P2Y12 receptor blockers are anti-inflammatory drugs inhibiting both circulating monocytes and macrophages including THP-1 cells

Abstract

P₂Y₁₂ blockade improves patient outcomes after myocardial infarction. As well as antithrombotic effects, anti-inflammatory effects may contribute to this beneficial clinical outcome. Here we aimed to identify potential anti-inflammatory effects of P₂Y₁₂ receptor blockers on monocytes and macrophages. Using flow cytometry, migration assays, flow chambers and RNA microarrays, we investigated the effects of adenosine diphosphate (ADP) and P₂Y₁₂ receptor blockers on blood monocytes, THP-1 monocytes and THP-1 monocytes after differentiation to macrophages.

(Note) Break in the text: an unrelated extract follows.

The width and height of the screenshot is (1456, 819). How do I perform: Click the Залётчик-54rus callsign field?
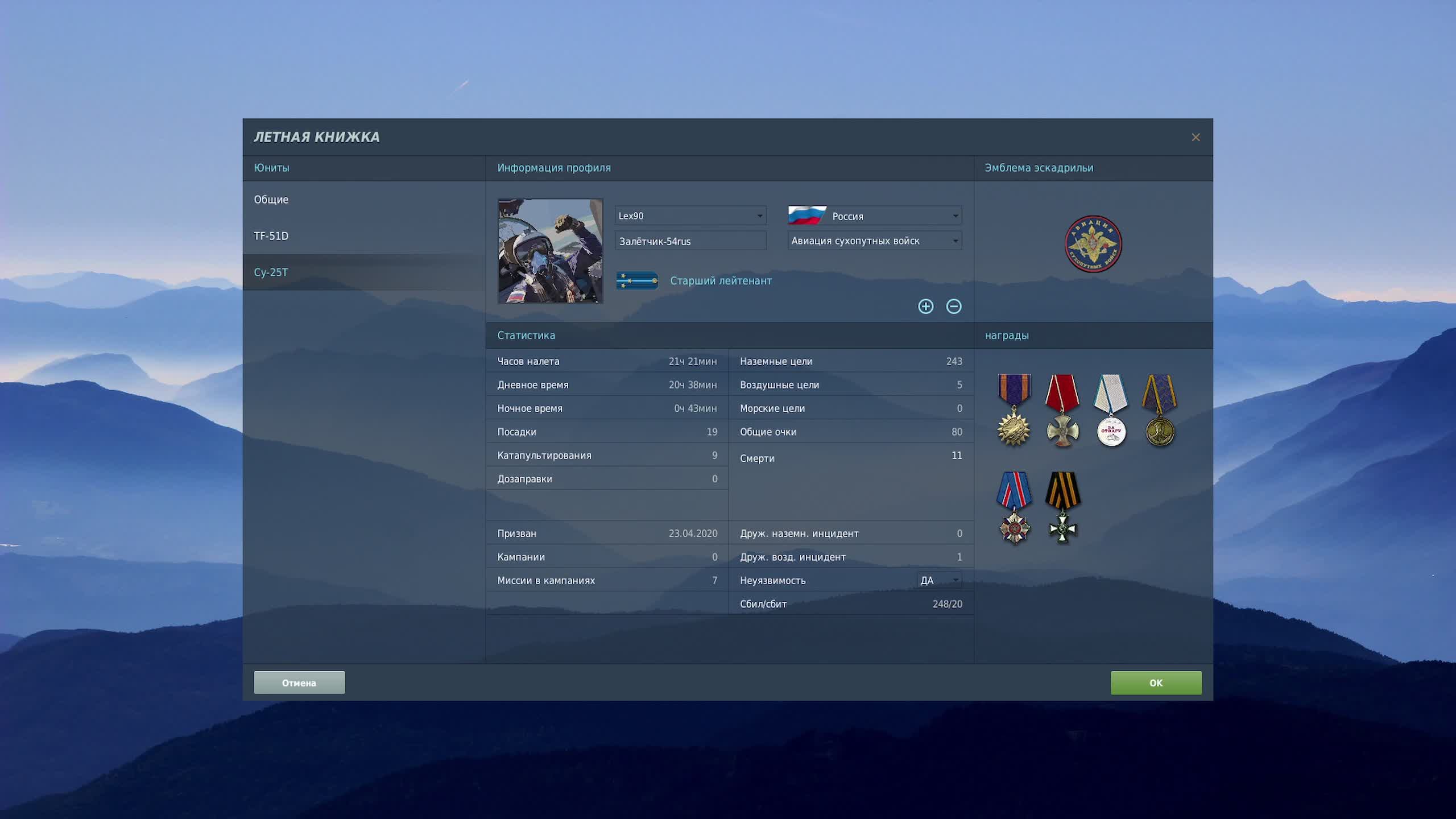point(689,241)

P₂Y₁₂ -expressing platelets can form aggregates with monocytes in circulating blood. Mediated by platelets, ADP results in activation of the integrin receptor Mac-1 on blood monocytes, as detected by the conformation-specific single-chain antibody MAN-1. Via the same association with platelets, THP-1 monocyte adhesion to the endothelial intercellular adhesion molecule 1 (ICAM-1) is induced by ADP. P₂Y₁₂ receptor blockers prevent these ADP effects on monocytes. Interestingly, in contrast to THP-1 monocytes, THP-1 monocytes, after differentiation to macrophages, directly expressed the P₂Y₁₂ receptor and consequently ADP was found to be a potent chemoattractant. Again, P₂Y₁₂ receptor blockers antagonised this effect. Accordingly, stimulation of THP-1 macrophages with ADP caused a substantial change in gene expression pattern and upregulation of several genes associated with inflammation and atherogenesis. These data establish novel anti-inflammatory effects of P₂Y₁₂ receptor blockers on monocytes and macrophages, which are expected to contribute to cardiovascular risk reduction.